__INSTRUCTIONS TO FOLLOW__
Rewrite all the rows below with each "Given:" replaced by "Goal:", leaving every other character as it is.

==============================

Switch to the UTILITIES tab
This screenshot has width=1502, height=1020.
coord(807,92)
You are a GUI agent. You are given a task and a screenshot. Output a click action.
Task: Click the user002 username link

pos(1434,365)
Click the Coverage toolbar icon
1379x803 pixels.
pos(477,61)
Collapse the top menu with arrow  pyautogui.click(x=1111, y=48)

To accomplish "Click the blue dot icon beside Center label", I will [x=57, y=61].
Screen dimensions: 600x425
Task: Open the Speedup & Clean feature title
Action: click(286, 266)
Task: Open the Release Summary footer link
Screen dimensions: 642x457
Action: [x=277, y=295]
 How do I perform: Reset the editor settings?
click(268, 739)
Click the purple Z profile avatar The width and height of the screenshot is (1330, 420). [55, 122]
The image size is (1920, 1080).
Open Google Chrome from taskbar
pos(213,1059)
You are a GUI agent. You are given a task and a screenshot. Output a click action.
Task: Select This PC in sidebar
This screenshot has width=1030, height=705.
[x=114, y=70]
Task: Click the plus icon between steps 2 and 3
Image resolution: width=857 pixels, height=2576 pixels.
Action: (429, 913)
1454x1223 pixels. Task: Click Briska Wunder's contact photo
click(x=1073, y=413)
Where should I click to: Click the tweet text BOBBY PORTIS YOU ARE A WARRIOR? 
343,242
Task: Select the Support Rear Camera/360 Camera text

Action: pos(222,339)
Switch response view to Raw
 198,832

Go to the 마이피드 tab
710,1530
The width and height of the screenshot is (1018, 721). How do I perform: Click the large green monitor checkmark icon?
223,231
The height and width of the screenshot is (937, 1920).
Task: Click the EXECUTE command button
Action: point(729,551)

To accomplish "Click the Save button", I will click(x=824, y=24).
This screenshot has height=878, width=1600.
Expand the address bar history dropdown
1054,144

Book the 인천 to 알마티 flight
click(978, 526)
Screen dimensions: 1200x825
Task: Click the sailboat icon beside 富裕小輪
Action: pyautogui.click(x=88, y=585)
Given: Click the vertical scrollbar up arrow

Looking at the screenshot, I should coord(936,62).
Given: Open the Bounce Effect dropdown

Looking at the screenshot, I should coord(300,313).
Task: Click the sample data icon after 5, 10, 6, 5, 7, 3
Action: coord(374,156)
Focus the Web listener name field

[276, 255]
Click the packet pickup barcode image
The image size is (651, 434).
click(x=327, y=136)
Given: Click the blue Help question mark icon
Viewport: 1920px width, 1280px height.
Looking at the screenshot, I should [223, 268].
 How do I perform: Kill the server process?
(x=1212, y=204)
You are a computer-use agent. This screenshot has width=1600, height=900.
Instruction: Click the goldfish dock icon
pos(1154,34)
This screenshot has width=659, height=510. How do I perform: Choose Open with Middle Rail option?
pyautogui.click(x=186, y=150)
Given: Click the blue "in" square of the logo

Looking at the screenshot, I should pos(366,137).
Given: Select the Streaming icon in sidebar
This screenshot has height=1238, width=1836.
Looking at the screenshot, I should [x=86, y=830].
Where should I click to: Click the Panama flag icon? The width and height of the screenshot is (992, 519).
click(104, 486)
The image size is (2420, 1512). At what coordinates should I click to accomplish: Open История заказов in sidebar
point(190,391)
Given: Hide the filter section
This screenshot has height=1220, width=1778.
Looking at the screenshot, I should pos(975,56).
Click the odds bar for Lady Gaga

==============================

__WORKED SOLUTION__
Switch to the UTILITIES tab
This screenshot has width=1502, height=1020.
coord(807,92)
You are a GUI agent. You are given a task and a screenshot. Output a click action.
Task: Click the user002 username link

pos(1434,365)
Click the Coverage toolbar icon
1379x803 pixels.
pos(477,61)
Collapse the top menu with arrow  pyautogui.click(x=1111, y=48)

To accomplish "Click the blue dot icon beside Center label", I will [x=57, y=61].
Screen dimensions: 600x425
Task: Open the Speedup & Clean feature title
Action: click(286, 266)
Task: Open the Release Summary footer link
Screen dimensions: 642x457
Action: [x=277, y=295]
 How do I perform: Reset the editor settings?
click(268, 739)
Click the purple Z profile avatar The width and height of the screenshot is (1330, 420). [55, 122]
The image size is (1920, 1080).
Open Google Chrome from taskbar
pos(213,1059)
You are a GUI agent. You are given a task and a screenshot. Output a click action.
Task: Select This PC in sidebar
This screenshot has width=1030, height=705.
[x=114, y=70]
Task: Click the plus icon between steps 2 and 3
Image resolution: width=857 pixels, height=2576 pixels.
Action: (429, 913)
1454x1223 pixels. Task: Click Briska Wunder's contact photo
click(x=1073, y=413)
Where should I click to: Click the tweet text BOBBY PORTIS YOU ARE A WARRIOR? 
343,242
Task: Select the Support Rear Camera/360 Camera text

Action: pos(222,339)
Switch response view to Raw
 198,832

Go to the 마이피드 tab
710,1530
The width and height of the screenshot is (1018, 721). How do I perform: Click the large green monitor checkmark icon?
223,231
The height and width of the screenshot is (937, 1920).
Task: Click the EXECUTE command button
Action: point(729,551)

To accomplish "Click the Save button", I will click(x=824, y=24).
This screenshot has height=878, width=1600.
Expand the address bar history dropdown
1054,144

Book the 인천 to 알마티 flight
click(978, 526)
Screen dimensions: 1200x825
Task: Click the sailboat icon beside 富裕小輪
Action: pyautogui.click(x=88, y=585)
Goal: Click the vertical scrollbar up arrow

Looking at the screenshot, I should coord(936,62).
Goal: Open the Bounce Effect dropdown

Looking at the screenshot, I should coord(300,313).
Task: Click the sample data icon after 5, 10, 6, 5, 7, 3
Action: coord(374,156)
Focus the Web listener name field

[276, 255]
Click the packet pickup barcode image
The image size is (651, 434).
click(x=327, y=136)
Goal: Click the blue Help question mark icon
Viewport: 1920px width, 1280px height.
Looking at the screenshot, I should [223, 268].
 How do I perform: Kill the server process?
(x=1212, y=204)
You are a computer-use agent. This screenshot has width=1600, height=900.
Instruction: Click the goldfish dock icon
pos(1154,34)
This screenshot has width=659, height=510. How do I perform: Choose Open with Middle Rail option?
pyautogui.click(x=186, y=150)
Goal: Click the blue "in" square of the logo

Looking at the screenshot, I should pos(366,137).
Goal: Select the Streaming icon in sidebar
This screenshot has height=1238, width=1836.
Looking at the screenshot, I should [x=86, y=830].
Where should I click to: Click the Panama flag icon? The width and height of the screenshot is (992, 519).
click(104, 486)
The image size is (2420, 1512). At what coordinates should I click to accomplish: Open История заказов in sidebar
point(190,391)
Goal: Hide the filter section
This screenshot has height=1220, width=1778.
Looking at the screenshot, I should pos(975,56).
Click the odds bar for Lady Gaga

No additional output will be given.